Note that in most cases the noise injection is performed in an alternate category than the encoding. Can inspect the returned column header suffix appenders to identify which category to target assignparam specification for each, generally noise is the final category. The column header specification is intended as the header serving as input to the transform prior to that suffix appender. (Note that DPhs has a special convention for passing parameters to noise injection due to configuration as noted in read me.)

As further illustrated in Table 2 of [Noise Injections with Automunge](https://medium.com/automunge/noise-injections-with-automunge-7ebb672216e2), the trainnoise and testnoise parameters can be used in conjunction with the postmunge(.) traindata parameter to target noise towards train and/or test data.

### Numeric Parameters:
- **trainnoise**: activates noise injection to train data, defaults to True
- **testnoise**: activates noise injection to test data, defaults to False (note that postmunge(.) has the traindata parameter to treat test data as train data if prefer option to select between different postmunge calls)
- **sigma**: scale of train noise distribution, defaults to 0.06 for DPnb, 0.03 for DPmm/DPrt
- **test_sigma**: scale of test noise distribution, defaults to 0.03 for DPnb, 0.02 for DPmm/DPrt
- **mu**: mean of train noise distribution, defaults to 0.
- **test_mu**: mean of test noise distribution, defaults to 0.
- **flip_prob**: ratio of train entries receiving injection, defaults to 0.03
- **test_flip_prob**: ratio of test entries receiving injection, defaults to 0.03
- **noisedistribution**: accepts one of {'normal', 'laplace'}, DP categories default to normal, DL to laplace. Also accepts one of {'abs_normal', 'negabs_normal', 'abs_laplace', 'negabs_laplace'} for all positive signed noise (abs) or all negative signed noise (negabs).
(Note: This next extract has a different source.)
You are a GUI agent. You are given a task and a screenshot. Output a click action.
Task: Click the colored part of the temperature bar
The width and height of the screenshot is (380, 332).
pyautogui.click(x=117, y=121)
Note that when applying all positive or all negative noisedistribution scenarios the noise_scaling_bias_offset option should be deactivated.
- **noise_scaling_bias_offset**: defaults to True, results in the mean of the noise receiving an offset to closer resemble zero mean after scaling (not supported with z-score DPnb since not needed). 

### Categoric and Swap Parameters:
- **trainnoise**: activates noise injection to train data, defaults to True
- **testnoise**: activates noise injection to test data, defaults to False (note that postmunge(.) has the traindata parameter to treat test data as train data if prefer option to select between different postmunge calls)
- **flip_prob**: ratio of train entries receiving injection, defaults to 0.03
- **test_flip_prob**: ratio of test entries receiving injection, defaults to 0.01
- **weighted**: selects between weighted vs uniform sampling from set of alternate acitvations, defaults to True (not supported with swap noise, which already resembles a weighted sampling)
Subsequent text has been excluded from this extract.